One of our favorite approaches to taxes…is to send a letter to the IRS along with a check for a portion of the taces owed and a receipt showing that the sender has donated the amount that would have gone toward weapons to a nonprofit doing the work of the kingdom of God. (Claiborne, Jesus For President, 256)
I myself have not practiced this yet, and the legality behind it I cannot fully confirm, but instead of just holding onto one’s money and refusing to pay taxes outright, this does seem like a more Christian solution in our democratic society. More information on tax resistance can be found at the National War Tax Resistance Coordinating Committee.

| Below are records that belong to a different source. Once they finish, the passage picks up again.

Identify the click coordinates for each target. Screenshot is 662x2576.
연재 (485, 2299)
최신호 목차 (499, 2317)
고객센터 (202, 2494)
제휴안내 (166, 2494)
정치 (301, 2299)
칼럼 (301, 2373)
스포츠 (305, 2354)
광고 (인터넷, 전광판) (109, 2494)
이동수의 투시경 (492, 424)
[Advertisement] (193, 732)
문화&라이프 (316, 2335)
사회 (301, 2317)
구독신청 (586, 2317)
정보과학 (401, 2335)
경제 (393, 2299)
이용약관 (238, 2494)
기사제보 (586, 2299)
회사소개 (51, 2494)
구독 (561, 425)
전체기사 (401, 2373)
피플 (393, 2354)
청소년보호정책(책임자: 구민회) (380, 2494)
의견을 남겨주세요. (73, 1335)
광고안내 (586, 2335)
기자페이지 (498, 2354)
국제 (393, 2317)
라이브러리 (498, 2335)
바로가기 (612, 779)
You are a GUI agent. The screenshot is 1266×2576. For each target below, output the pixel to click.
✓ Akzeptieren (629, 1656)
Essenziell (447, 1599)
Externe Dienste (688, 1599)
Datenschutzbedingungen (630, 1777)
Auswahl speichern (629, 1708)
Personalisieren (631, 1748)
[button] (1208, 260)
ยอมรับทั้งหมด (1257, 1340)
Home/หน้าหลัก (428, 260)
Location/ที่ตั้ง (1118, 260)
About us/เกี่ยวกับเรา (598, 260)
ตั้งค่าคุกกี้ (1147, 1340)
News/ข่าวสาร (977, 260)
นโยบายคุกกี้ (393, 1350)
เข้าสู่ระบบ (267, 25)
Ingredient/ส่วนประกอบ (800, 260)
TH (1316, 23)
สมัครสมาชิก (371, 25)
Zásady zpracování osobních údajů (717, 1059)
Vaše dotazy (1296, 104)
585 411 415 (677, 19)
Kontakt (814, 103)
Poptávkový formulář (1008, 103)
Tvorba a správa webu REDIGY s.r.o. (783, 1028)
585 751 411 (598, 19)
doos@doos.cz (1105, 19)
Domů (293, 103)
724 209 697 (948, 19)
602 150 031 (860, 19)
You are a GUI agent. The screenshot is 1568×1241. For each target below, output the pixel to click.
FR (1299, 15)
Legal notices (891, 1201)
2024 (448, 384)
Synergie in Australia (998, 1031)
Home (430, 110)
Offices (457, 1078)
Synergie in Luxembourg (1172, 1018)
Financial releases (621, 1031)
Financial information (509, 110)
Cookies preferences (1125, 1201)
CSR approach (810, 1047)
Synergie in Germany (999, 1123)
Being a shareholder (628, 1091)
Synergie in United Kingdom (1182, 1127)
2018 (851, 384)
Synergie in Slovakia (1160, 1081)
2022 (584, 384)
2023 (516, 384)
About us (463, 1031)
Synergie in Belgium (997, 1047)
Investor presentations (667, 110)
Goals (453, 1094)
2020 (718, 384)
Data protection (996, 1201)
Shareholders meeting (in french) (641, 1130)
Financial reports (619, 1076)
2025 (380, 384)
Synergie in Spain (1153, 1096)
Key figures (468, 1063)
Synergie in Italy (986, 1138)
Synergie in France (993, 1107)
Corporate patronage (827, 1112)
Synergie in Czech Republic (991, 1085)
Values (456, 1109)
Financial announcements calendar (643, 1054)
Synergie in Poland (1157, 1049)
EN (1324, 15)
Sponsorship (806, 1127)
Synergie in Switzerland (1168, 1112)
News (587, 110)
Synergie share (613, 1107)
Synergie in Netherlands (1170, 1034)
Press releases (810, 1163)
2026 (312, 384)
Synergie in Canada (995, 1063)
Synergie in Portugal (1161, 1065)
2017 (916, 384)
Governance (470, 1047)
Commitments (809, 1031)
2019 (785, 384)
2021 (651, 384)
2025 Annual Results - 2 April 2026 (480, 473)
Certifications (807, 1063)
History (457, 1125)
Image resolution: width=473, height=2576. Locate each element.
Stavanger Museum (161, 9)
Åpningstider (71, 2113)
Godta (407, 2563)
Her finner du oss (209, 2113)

Now, what surrounds this portion affects greatly how we view its meaning, and prior to this chapter, we read passages about not conforming to this world (Romans 12:2) and overcoming evil with good (12:21). A similar passage in 1 Peter is surrounded by talk of Christians being aliens in a strange land. Many scholars like to always point to Acts where Peter tells the Temple authorities “We must obey God rather than men,” sort of as a safety net for when obeying government would mean disobeying God, but this is not an exception, but an indicator that the overarching command is that Christians always obey God and they always subordinate to the authorities.
So what is Paul trying to say here? He never actually gives guidelines on how to subordinate (the true term used here; NOT obedience. Leon Morris, in his commentary on Romans, states “There is nothing servile about the attitude to authority that Paul is advocating) other than pay your taxes. Some scholars suggest that he’s actually trying to prevent insurrection rather than get unpatriotic Christians to be more patriotic. At the time of Paul’s writing, two of his followers had actually been expelled from the city in a tax revolt, and another revolt was in the works at the time. In effect, Paul was working to prevent violent action from the church, something counterproductive to the Gospel of Christ. I agree with this standpoint, and I see where some men (in this case, Claiborne again) could see that, but to me, here, there’s something more.
Honestly, from my standpoint, and after reading more from Morris’ commentary, the section seems more geared toward understanding specifically the responsibility that government has in relation to God. Morris points out that, since orderly governing is of divine origin, this means that governing authorities are the servants of God, and must carry out His will and answer to Him one day. The responsibility that this places on them is great, and I think if kings and presidents would consider this more frequently, wiser decisions would come from Capitol Hill. Other than calling for submission to the authorities in the sense of how brothers and sisters in Christ submit to one another, and the command to pay one’s taxes, though, no sort of command exists for Christians here. Nor is there any sanction for Christians to go to war or to endorse the death penalty (the same sanction doesn’t appear here for government either. The greek words used for “the sword” in verse 4 references the sword the Emperor physically wore as well as that of local policing, and bears no reference to the death penalty or war in context).
So next time you’re reading Romans 13, consider its context, what was going on in that time, and what the words mean when Paul references “the sword” or “subordinate.” Still, what are your thoughts? How should Christians “submit to the governing authorities?”
A better question: what does it truly mean to be a Christian…and to be a patriot?
*A rather dark, but humorous image crossed my mind here of a Christian being burned at the stake and cynically thinking to himself “well, here are my tax denarii hard at work.” Hence the title of this post.